Achieving maximum motor efficiency using dual core ARM SoC FPGAsEditor's note: Michael Parker of Altera Corp. describes how to use an ARM/FPGA-based SoC for real-time machine control algorithm operations. He also describes how the SoC can function as a network processor to link up to the real-time network protocols used in many industrial automation applications.
With the integration of dual ARM A9 CPU cores, a complete set of ARM peripherals, the ability to implement in hardware either fixed and floating point signal processing, and unmatched I/O flexibility, the latest FPGA system-on-chip devices can perform what used to require a complete circuit card containing dozens of chips. A perfect example is next-generation motor control.
To get maximum motor efficiency, very fast control loops are used that exceed what processor-only based solutions can implement. The inner control loops, implementing what is known as field-oriented control (FOC), require transforms best performed in floating point. Altera’s low-cost SoC device family, based upon the popular Cyclone architecture, is ideal for this.
One of the ARM A9 cores can implement sophisticated outer loop PID motor control algorithms and apply fine tuning to the inner loop operation. The other can act as a network processor, connecting up to proprietary real-time networking protocols commonly used in industrial applications. Both processors can be used to implement safety critical functions. If the designer needs a different task partitioning between the ARM based software and the FPGA based hardware implementation, it is a simple matter to download new firmware images.
Motor Commutation Background
Electric motors rely on basic electro-magnetic principles. Forces due to magnetic attraction and repulsion are used to generate torque, and the resulting rotary motion of the motor.
Magnetic fields are generated in both the rotor and the stator, either through use of permanent magnets or electromagnets. Proper alignment of the magnetic fields as the rotor turns is required. As shown in Figure 1, when the magnet forces are aligned such that the opposite magnetic polarity fields of the rotor and stator are as close as possible, and the same magnetic polarity as far as possible, the motor will be at rest in a stable position. However, when the magnetic forces are arranged such that the attraction and repulsive forces are at right angles to the rotation to the motor, the motor will try to rotate to a more stable position, generating a torque proportional to the strength of the magnetic fields, which is turn will be proportional to the current flowing in the electro-magnets.
Figure 1: Torque Generation in a Motor
The magnetic fields must continuously change to maintain an alignment that produces torque throughout the full 360 degrees of rotation of the rotor. This is called commutation. The most basic method used is the DC (direct current) brush motor, shown in Figure 2. This motor design has permanent magnets in the stator and one or more electromagnet pairs in the rotor.
Figure 2: Brush DC Motor
As the motor rotates, the electromagnets are energized using by the “brush” rotary contacts. Each rotor electromagnet is energized for some portion of the rotation angle of the rotor. This is aligned with the stator magnets to produce a useful torque across most of the rotor’s angular path. Note that each electromagnet is energized in both polarities, as the DC current will flow in both directions of the coiled rotor wire at 180 degree opposed rotation angles. The DC brush motor uses a very simple and inexpensive mechanical commutation, although it has the disadvantage of producing sparking at the brushes, brush wear necessitating periodic brush replacement, and producing torque ripple, as shown in Figure 3.

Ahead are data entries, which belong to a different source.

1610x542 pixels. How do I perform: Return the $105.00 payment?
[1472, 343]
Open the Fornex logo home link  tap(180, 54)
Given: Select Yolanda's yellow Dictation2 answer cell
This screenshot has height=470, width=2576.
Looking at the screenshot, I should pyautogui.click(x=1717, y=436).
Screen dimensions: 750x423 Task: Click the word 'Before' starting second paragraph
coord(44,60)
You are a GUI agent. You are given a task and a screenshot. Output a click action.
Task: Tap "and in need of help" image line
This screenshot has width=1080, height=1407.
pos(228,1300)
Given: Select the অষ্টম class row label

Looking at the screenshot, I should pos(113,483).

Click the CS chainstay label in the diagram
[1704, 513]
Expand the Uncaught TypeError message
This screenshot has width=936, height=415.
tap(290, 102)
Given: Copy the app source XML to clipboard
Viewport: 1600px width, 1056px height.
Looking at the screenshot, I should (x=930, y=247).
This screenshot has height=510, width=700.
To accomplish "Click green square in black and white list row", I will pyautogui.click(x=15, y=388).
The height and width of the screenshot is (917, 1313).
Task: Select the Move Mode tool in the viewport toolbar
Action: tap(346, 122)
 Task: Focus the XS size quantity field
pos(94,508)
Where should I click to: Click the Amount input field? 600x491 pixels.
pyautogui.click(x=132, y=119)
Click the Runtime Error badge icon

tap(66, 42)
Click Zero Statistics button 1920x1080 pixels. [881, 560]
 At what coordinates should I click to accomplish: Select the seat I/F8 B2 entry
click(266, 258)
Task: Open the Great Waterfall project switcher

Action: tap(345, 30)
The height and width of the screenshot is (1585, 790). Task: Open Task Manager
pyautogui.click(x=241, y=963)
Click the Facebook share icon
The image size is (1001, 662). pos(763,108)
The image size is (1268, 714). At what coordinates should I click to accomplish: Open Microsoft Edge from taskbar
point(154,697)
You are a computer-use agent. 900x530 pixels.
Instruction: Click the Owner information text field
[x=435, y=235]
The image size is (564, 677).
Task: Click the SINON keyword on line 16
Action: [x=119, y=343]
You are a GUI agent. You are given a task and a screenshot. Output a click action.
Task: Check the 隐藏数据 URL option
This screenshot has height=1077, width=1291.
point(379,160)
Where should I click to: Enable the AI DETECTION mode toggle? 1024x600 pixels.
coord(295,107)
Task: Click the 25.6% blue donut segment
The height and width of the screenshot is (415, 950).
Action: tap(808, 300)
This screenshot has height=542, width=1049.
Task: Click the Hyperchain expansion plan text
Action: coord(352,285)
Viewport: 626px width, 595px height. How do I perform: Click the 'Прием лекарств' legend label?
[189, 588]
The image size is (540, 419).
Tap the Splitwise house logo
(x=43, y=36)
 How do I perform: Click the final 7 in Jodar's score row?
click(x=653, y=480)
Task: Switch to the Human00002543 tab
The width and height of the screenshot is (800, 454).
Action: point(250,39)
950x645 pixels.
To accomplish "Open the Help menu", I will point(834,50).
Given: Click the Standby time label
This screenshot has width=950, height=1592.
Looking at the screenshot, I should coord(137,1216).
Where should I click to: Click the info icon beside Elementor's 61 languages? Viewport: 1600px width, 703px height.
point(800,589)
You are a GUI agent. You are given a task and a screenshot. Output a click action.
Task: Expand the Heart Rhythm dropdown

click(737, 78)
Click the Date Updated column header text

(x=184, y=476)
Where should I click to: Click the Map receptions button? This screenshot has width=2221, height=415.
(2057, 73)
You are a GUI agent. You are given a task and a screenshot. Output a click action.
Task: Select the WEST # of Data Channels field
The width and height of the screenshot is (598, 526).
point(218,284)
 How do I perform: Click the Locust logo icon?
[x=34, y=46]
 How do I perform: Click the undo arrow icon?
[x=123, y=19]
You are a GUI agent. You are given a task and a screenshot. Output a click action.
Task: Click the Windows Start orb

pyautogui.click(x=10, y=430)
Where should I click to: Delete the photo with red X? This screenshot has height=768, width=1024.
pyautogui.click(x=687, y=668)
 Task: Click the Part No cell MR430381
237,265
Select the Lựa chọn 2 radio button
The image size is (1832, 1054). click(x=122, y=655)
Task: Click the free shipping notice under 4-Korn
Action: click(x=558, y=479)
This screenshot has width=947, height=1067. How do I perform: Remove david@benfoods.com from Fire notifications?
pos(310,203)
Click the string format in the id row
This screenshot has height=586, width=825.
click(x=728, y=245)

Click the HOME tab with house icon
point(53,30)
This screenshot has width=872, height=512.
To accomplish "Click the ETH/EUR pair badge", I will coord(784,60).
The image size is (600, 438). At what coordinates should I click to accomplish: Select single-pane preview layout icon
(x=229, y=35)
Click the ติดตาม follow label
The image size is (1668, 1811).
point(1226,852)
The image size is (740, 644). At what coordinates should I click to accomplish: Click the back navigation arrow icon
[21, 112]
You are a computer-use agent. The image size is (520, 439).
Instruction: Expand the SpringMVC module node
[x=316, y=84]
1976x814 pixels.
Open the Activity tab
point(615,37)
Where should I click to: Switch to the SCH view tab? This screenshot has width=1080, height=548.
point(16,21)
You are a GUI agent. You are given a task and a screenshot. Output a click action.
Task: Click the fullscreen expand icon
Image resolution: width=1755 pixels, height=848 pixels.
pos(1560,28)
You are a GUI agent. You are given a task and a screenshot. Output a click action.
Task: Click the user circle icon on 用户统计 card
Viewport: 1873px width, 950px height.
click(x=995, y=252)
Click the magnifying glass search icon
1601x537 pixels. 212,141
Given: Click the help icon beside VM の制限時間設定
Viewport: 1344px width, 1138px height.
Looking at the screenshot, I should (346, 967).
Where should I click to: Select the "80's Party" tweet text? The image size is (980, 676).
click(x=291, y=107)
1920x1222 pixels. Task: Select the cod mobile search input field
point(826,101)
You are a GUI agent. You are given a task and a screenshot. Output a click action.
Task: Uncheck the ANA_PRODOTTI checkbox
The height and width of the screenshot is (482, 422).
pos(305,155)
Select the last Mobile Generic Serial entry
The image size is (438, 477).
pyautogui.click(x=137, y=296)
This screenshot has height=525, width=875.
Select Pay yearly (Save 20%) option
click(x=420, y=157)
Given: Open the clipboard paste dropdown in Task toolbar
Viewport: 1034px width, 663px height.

Figure 3: Brush DC Motor Torque Ripple
The reason for the torque ripple is that optimal geometric alignment of the magnetic field cannot be maintained throughout the rotor rotation angle.
In order to eliminate the sparking and wear of brushes for mechanical commutation, the motor design can be turned inside out by placing the permanent magnets on the rotor, and the electro-magnets in the stator. Replacing mechanical with electronic commutation, the same effect can be achieved, and is known as a brushless DC motor, shown in Figure 4.
Figure 4: Brushless DC Motor
The commutation is performed electronically, using an H bridge circuit shown in Figure 5. The transistors are enabled in diagonal pairs, with the upper left paired with the lower right transistor, and the upper right paired with the lower left transistor. Enabling each pair in turn can drive current in either direction through the motor winding. Disabling all transistors will produce no motor current.
Figure 5: H Bridge Drive Circuit
Normally, rotation sensing is used to detect the rotor angle and control the timing of the electronic commutation. Alternatively, the motor can simply be commutated at some reasonable rate, and if it is known that the torque is sufficient for the motor load, the rotor will move synchronously with the commutation rate.
Electronic commutation will not eliminate torque ripple and the associated inefficiencies. A more sophisticated commutation is to use non-binary currents, such as sinusoidal current waveforms. This can be generated by high frequency electronics, using PWM (pulse width modulation), as shown in Figure 6.
Figure 6: PWM Commutation
This leads to the concept of field orientated control (FOC) used in modern motor control applications, where the magnetic fields within the motor are precisely and optimally controlled using digital methods.
Motor Control Background
With DC motors, the torque output of the motor is approximately proportional to the current. The current is used to control the motor torque, speed, and position as required by the application. The motor control circuit needs to be able to react in a timely manner compared to the rate of mechanical changes occurring in the system using the motor. For example, this could be an arm on an industrial robot or CNC (computerized numerical control) machining equipment.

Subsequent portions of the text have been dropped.